Selenite and Selenate Quantification by Hydride Generation-Atomic Absorption Spectrometry, Ion Chromatography, and Colorimetry
- Michael J. Blaylock * and
- Bruce R. James
The need for a routine, inexpensive method with nanomolar detection limits for soluble SeO2−3 and SeO2−4 is increasing as Se research on soil-plant-water systems intensifies and speciation of Se valence states is required. This study was undertaken to compare hydride generation-atomic absorption spectrometry (HGAAS), colorimetry using 2,3-diaminonaphthalene (DAN), and ion chromatography (IC) as suitable methods for analysis of SeO2−3 and SeO2−4 in soil extracts and water samples.

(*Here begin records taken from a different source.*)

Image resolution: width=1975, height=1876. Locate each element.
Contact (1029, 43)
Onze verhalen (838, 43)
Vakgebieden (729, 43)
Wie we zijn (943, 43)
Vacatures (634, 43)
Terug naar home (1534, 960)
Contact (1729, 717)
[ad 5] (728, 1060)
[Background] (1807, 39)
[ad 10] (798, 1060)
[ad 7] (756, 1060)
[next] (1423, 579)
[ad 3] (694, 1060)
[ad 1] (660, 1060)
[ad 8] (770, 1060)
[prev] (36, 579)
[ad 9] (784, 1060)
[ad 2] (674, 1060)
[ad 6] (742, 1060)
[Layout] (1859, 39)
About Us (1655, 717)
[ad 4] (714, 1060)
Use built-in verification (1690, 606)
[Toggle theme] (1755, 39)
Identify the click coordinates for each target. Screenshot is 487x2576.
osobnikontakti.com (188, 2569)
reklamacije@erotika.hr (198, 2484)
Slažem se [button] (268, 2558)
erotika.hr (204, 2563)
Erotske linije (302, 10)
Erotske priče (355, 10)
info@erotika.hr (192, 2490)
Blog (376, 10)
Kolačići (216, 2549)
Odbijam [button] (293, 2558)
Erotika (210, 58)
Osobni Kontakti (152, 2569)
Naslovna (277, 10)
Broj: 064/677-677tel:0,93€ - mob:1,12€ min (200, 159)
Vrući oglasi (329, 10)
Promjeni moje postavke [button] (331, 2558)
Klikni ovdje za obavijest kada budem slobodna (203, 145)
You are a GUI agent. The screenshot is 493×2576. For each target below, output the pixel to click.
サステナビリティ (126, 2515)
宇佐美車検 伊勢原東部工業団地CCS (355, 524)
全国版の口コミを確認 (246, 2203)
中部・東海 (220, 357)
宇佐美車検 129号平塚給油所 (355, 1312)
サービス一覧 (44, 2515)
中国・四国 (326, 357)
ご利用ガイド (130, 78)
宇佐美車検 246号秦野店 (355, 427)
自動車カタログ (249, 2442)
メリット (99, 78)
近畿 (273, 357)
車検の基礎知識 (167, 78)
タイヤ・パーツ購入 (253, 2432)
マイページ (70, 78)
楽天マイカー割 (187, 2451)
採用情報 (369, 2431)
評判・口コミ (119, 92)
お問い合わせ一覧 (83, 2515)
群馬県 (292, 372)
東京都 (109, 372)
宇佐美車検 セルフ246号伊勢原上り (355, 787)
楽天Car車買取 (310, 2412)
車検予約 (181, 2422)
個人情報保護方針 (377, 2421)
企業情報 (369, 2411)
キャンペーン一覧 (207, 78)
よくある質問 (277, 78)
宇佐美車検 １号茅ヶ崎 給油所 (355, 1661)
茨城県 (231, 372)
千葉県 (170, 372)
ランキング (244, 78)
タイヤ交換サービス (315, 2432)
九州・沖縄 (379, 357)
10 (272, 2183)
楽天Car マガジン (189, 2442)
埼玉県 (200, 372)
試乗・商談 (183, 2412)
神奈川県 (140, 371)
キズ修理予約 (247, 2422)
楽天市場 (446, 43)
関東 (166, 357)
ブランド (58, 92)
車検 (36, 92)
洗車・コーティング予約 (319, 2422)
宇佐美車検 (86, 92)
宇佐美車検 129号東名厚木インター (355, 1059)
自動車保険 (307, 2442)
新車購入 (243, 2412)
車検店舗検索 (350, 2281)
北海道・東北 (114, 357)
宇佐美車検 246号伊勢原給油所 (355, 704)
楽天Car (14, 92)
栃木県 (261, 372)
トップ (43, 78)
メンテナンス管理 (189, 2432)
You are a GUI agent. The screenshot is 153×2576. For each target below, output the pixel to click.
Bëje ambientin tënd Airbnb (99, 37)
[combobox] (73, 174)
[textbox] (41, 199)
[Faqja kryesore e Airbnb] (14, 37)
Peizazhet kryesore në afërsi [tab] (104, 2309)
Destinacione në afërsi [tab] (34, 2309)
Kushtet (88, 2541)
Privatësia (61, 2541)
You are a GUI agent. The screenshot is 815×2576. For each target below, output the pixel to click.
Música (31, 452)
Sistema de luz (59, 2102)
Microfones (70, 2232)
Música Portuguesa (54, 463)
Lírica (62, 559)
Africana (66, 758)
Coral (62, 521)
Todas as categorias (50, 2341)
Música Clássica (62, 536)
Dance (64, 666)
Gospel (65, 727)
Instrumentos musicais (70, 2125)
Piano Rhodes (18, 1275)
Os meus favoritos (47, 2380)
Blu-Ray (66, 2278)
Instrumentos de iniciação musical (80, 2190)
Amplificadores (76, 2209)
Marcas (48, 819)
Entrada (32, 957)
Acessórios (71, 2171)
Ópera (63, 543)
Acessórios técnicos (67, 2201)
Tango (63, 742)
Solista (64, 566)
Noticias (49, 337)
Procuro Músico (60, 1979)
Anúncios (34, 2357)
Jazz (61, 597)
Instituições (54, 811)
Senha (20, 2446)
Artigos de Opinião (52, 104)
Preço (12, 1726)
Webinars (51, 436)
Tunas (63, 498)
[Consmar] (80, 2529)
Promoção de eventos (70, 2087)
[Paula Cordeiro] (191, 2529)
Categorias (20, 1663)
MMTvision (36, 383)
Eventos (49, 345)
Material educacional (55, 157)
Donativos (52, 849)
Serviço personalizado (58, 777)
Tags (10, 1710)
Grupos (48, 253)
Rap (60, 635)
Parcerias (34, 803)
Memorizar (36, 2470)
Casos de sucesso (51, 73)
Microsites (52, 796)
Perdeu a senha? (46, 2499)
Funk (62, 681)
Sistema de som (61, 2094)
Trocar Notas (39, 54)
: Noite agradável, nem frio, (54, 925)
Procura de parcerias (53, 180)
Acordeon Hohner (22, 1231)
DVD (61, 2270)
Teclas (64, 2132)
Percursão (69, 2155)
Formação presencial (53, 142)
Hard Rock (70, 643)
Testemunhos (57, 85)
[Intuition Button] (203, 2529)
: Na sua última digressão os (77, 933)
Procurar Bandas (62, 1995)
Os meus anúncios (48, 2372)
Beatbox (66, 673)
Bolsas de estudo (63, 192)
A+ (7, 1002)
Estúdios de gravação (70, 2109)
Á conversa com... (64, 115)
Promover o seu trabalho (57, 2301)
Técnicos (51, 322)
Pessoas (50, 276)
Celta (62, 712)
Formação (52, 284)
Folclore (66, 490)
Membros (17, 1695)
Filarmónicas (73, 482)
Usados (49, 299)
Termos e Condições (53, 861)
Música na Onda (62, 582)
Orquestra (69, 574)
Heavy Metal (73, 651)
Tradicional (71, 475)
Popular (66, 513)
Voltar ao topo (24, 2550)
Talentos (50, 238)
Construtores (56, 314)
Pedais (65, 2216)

Selenium standards in solutions of either 1.0 mM KH2PO4, CaSO4, and KNO3, or in distilled water were analyzed to determine detection limits (DL), limits of quantitation (LOQ), and practicality for routine use of the above methods. A 0.1 mM K2HPO4/KH2PO4 soil extract spiked with 2.0 or 20 µM SeO2−3 and SeO2−4 was also used to compare the precision of the three methods. The HGAAS method was the most sensitive (0.212 absorbance units/µM) and had the lowest DL for SeO23 (0.03 µmol Se/L) of the three methods employed. Detection limits for the DAN and IC methods were significantly higher (18 and 0.24 µmol Se/L, respectively). Poor reproducibility between methods was obtained for SeO2−4 content of the soil extract containing 20 µM SeO2−4, with concentrations ranging from 9.1 ± 1.2 µmol/L determined by HGAAS to 24.6 ± 0.05 µmol/L by IC. The variability and poor recovery of SeO2−4 was due to variabilty in efficiency of the HCl reduction required to reduce SeO2−4 to SeO2−3 before analysis in the HGAAS and DAN procedures. Selenium determinations in samples where low detection limits (<0.1 µM) are required are most effectively accomplished with HGAAS. Colorimetry requires greater effort and time from the analyst to obtain the low detection limits of HGAAS, but is useful in that only a visible light spectrometer is required. Ion chromatography is capable of automated determinations of Se2−3 and SeO2−4 directly in combination with other ions of interest and may be appropriate for soil solution Se analysis where Se speciation is required.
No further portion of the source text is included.